Но Боже мой! Никого у меня за спиной нет. Ни Окуджавы, ни Рубцова, ни Бродского. Как странно. Куда они делись? Ведь они только что зашли со мной в зал.

Я вновь поворачиваюсь к хору. Меня вдруг пронзает чувством, что нет и хора, хотя последние звуки его пения еще замирают в воздухе.

Хора и в самом деле нет. И что такое?
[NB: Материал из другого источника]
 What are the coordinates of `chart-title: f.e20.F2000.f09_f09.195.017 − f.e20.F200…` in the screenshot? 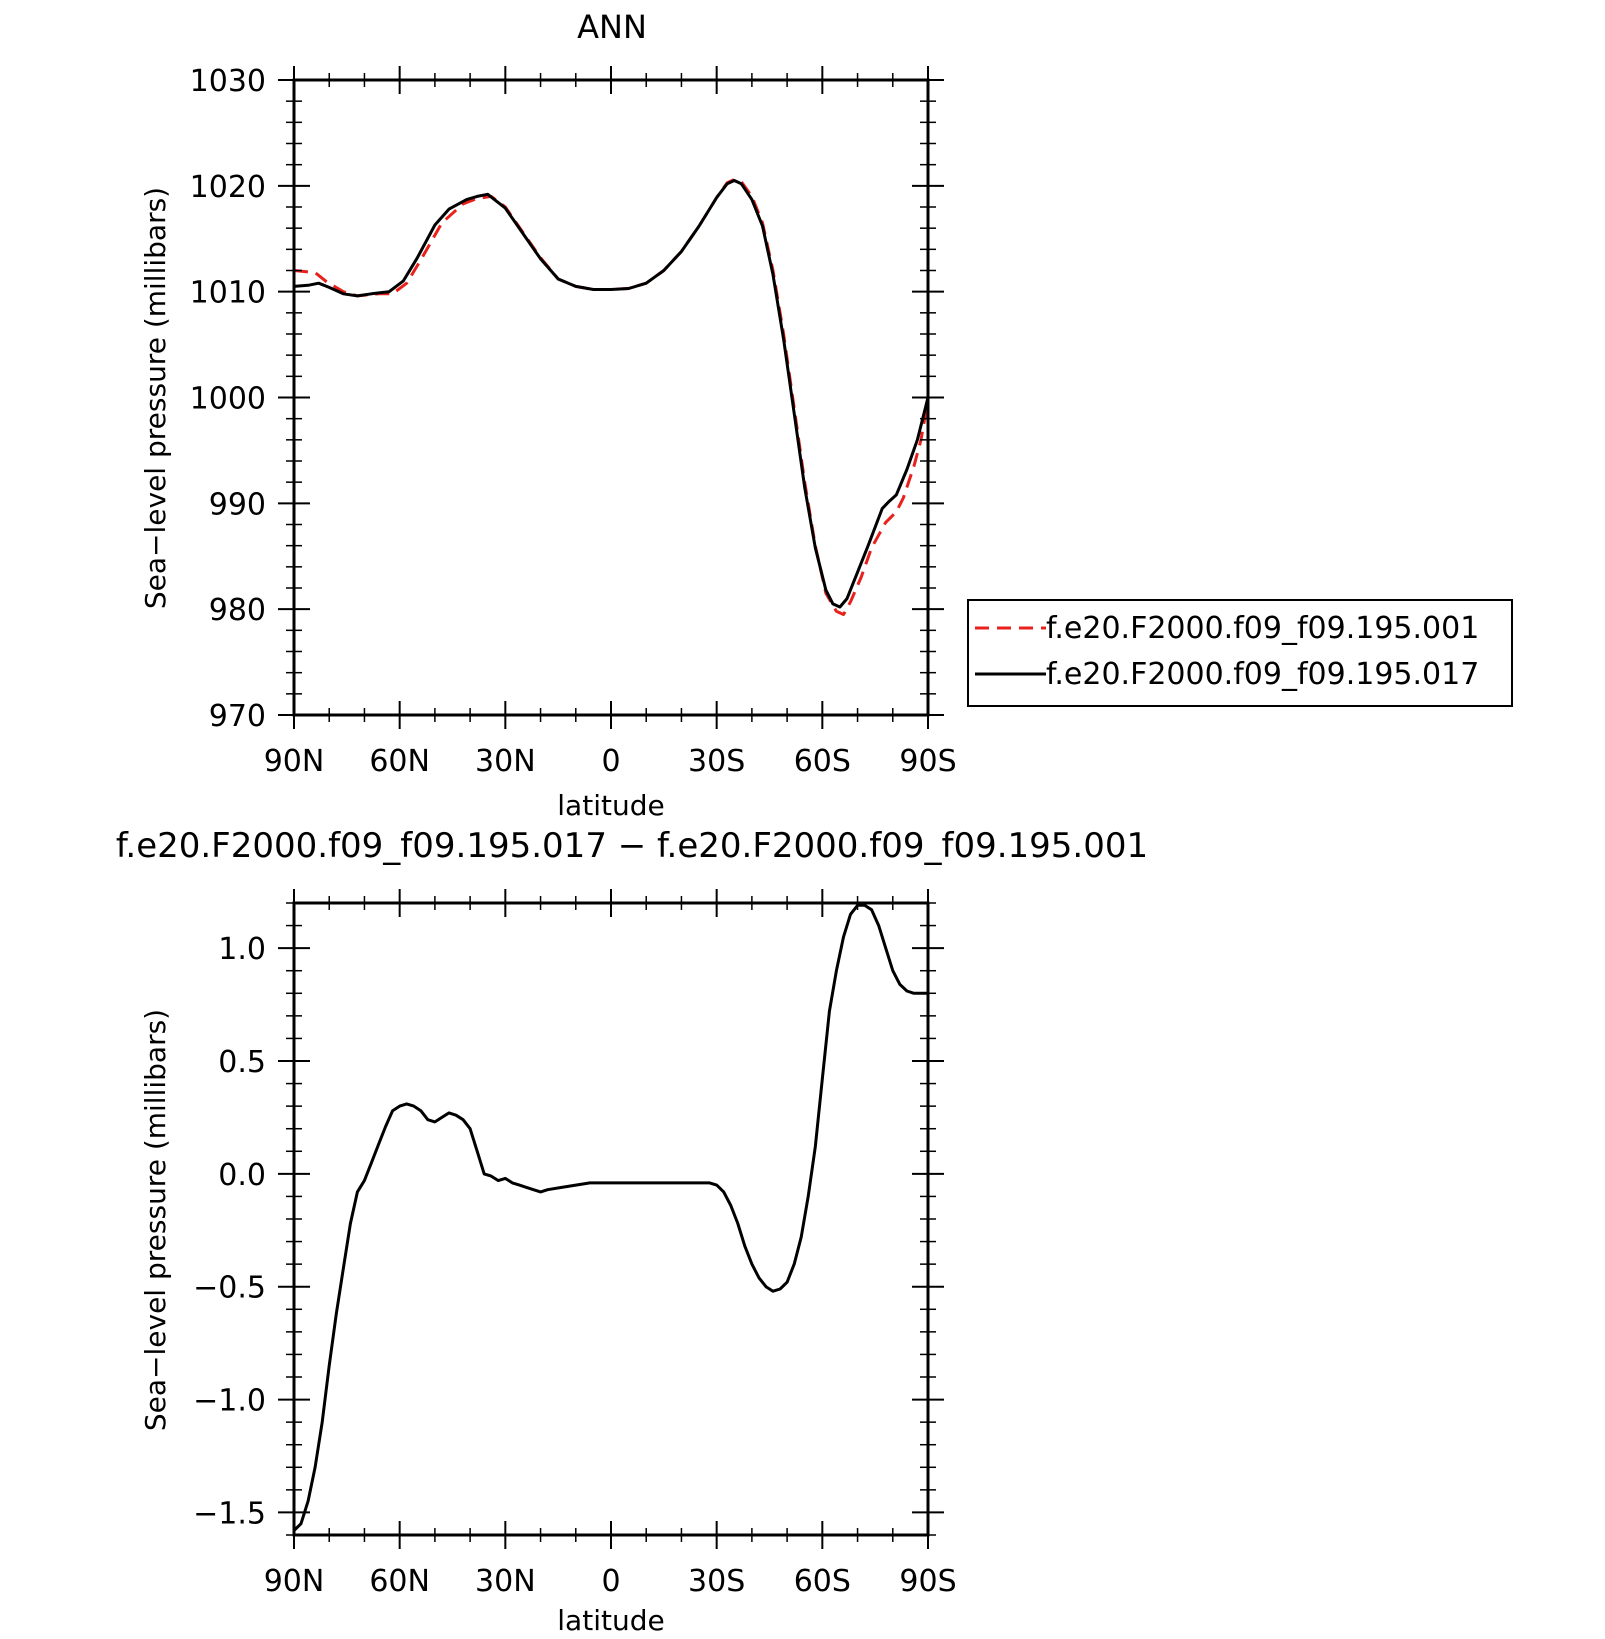 It's located at (632, 846).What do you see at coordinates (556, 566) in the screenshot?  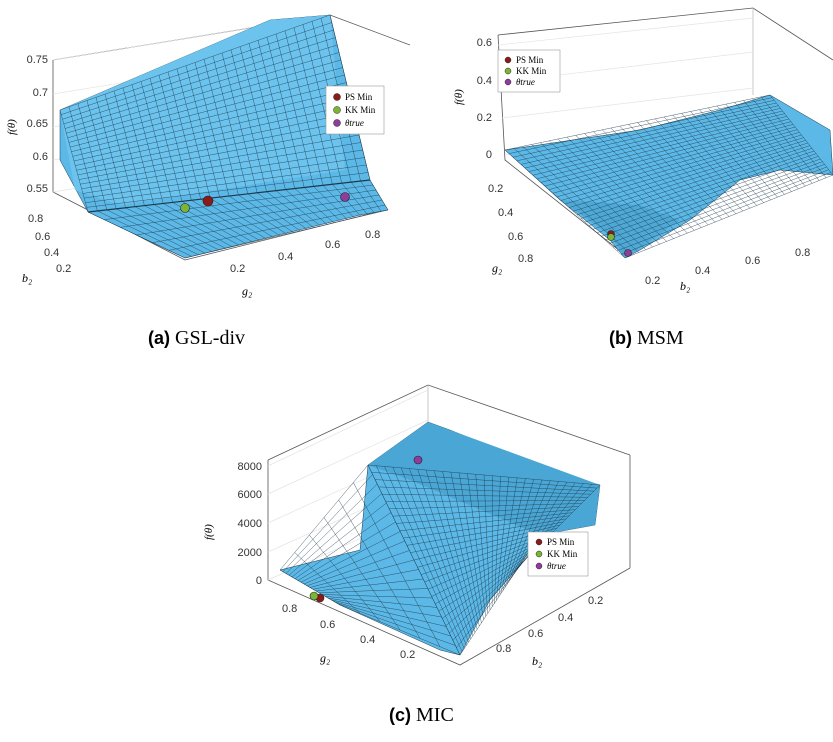 I see `legend-entry: θtrue` at bounding box center [556, 566].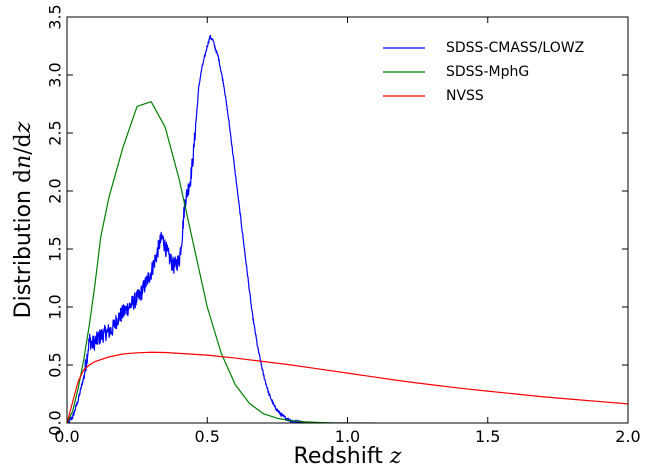 The image size is (660, 470). I want to click on y-tick-label: 3.0, so click(56, 74). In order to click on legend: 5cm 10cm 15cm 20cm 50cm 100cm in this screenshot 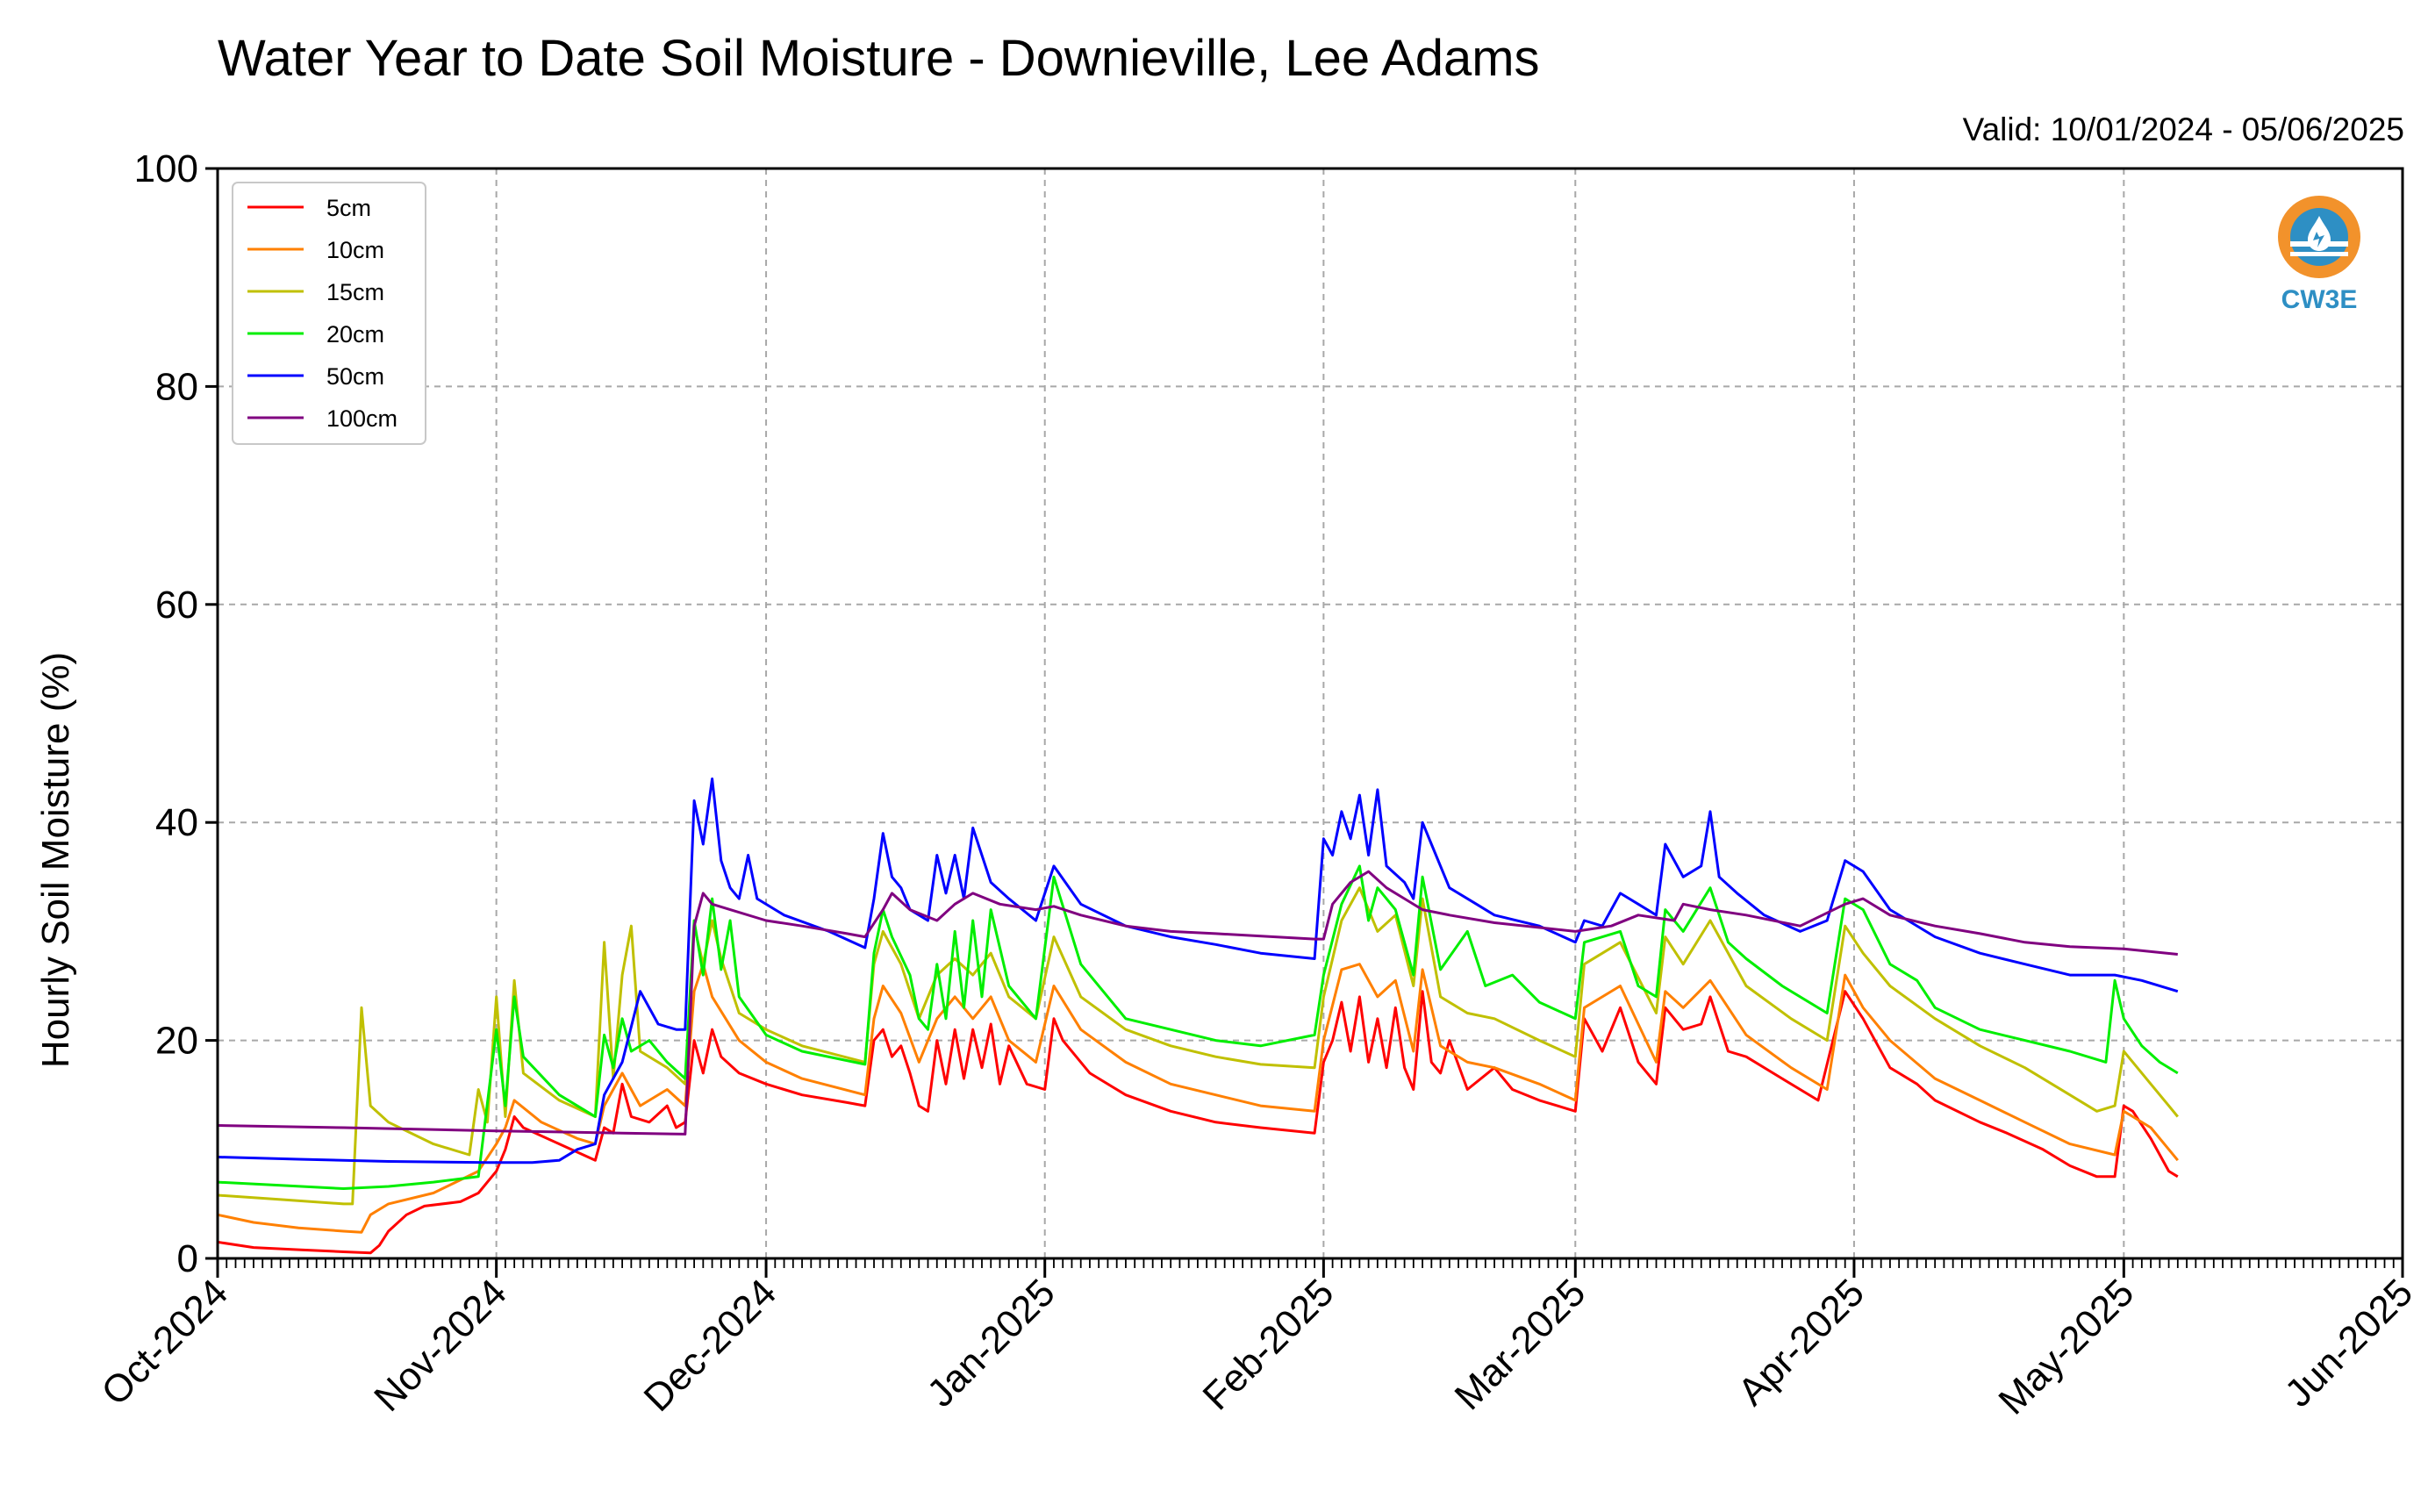, I will do `click(329, 314)`.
Я вовсе не в «Кафе-молочной», я у себя в комнате, лежу на диване, сцепив на груди перед собой руки, — что, мне все привиделось? Может быть, даже кто-то сочтет, что я, прилегши на диван, умер и все это было предсмертным видением? Перестаньте нести ахинею, господа, с такими вещами следует быть осторожным. Я всего лишь устал, мне нужно отдохнуть. У нас, у шмелей, совсем не такая легкая жизнь, как вам кажется.

Да, мы большие, тяжелые, мы гудим, как бомбардировщики, мы вас пугаем своим появлением, вы боитесь, что мы сейчас вас ужалим. Ничего подобного! Не собираемся мы вас жалить. Мы случайно залетели в ваш мир. Не надо гоняться за нами, придавливать к стеклу полотенцем, чтобы потом выбросить нас в мусорное ведро. Откройте окно. Просто откройте окно, и мы вылетим наружу. Нам, шмелям, нужен простор. Ничего, кроме простора. Мы летучие создания. Не мешайте нашему полету. Откройте окна. Откройте! Выпустите нас на простор.